Burial, Graigueooly, Co. Kilkenny
Co. Kilkenny |
Burial Sites
In the townland of Graigueooly in County Kilkenny, a working farm barn sits over a layer of human bones.
Around 1980, during groundworks for the barn's construction, a large quantity of skeletal remains was uncovered. Rather than halt the project, the bones were reburied in place and the building raised above them. No excavation appears to have taken place, and whoever those people were, and whenever they were laid in the ground, they remain unidentified beneath the concrete and timber of an agricultural outbuilding.
The site sits within a cluster of older features that suggest this corner of Kilkenny was occupied and used over a long stretch of prehistory.

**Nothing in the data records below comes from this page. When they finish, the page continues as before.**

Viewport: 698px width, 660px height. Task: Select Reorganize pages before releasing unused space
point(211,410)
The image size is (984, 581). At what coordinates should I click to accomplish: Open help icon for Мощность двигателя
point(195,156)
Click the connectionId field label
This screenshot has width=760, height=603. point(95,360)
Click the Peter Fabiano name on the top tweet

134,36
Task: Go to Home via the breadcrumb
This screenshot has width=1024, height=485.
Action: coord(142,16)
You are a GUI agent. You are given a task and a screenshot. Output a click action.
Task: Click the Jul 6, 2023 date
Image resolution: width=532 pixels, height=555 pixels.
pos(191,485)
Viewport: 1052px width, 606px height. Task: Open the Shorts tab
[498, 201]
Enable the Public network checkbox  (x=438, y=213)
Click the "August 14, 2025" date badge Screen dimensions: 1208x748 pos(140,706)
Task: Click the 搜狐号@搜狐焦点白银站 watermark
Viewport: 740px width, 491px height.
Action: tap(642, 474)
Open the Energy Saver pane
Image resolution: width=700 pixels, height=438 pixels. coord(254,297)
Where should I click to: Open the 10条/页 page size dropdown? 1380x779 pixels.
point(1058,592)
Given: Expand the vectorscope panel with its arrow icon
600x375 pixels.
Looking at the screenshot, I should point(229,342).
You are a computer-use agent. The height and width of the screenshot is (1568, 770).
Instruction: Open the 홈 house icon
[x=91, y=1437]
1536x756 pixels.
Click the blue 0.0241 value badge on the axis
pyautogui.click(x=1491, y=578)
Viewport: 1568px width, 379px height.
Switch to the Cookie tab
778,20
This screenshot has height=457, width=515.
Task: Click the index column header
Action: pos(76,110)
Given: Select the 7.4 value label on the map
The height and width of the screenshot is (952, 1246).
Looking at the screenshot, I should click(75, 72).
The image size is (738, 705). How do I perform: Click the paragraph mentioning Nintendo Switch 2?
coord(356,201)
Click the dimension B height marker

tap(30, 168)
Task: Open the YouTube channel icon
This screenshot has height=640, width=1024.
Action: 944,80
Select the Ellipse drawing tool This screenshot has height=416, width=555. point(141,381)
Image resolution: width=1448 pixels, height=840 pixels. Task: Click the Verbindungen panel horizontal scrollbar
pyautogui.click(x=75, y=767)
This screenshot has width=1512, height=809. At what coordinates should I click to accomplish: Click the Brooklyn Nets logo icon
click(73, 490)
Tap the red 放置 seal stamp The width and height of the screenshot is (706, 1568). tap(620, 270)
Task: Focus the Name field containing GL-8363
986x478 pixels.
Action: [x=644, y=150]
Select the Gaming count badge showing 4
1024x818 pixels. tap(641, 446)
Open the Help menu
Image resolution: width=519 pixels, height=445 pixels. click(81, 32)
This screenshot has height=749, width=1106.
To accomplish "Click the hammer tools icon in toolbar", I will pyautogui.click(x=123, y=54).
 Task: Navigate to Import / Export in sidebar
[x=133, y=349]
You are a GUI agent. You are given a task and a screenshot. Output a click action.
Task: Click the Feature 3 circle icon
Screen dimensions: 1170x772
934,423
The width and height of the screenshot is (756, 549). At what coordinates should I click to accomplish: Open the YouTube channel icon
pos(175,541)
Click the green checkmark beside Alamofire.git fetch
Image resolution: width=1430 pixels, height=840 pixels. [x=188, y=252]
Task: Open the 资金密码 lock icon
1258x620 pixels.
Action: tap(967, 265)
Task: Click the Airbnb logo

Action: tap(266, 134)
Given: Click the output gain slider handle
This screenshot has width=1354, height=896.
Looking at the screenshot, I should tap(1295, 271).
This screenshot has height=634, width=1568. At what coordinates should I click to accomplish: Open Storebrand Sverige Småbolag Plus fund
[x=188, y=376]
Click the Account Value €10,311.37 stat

Roughly 100 metres to the south-west lies a ringfort, the kind of circular enclosure, typically defined by an earthen bank and ditch, that served as a farmstead during the early medieval period, broadly from around 500 to 1200 AD. Further out, at approximately 200 and 250 metres to the south-west and west-south-west respectively, are two fulachta fia. These are burnt mound sites, the remains of outdoor cooking or processing areas used during the Bronze Age, recognisable today as horseshoe-shaped mounds of fire-cracked stone and dark, charcoal-rich soil beside a water source. Whether the burial predates, coincides with, or postdates any of these features is unknown. No date has been established for the bones, and the absence of any formal investigation means the question is likely to remain open.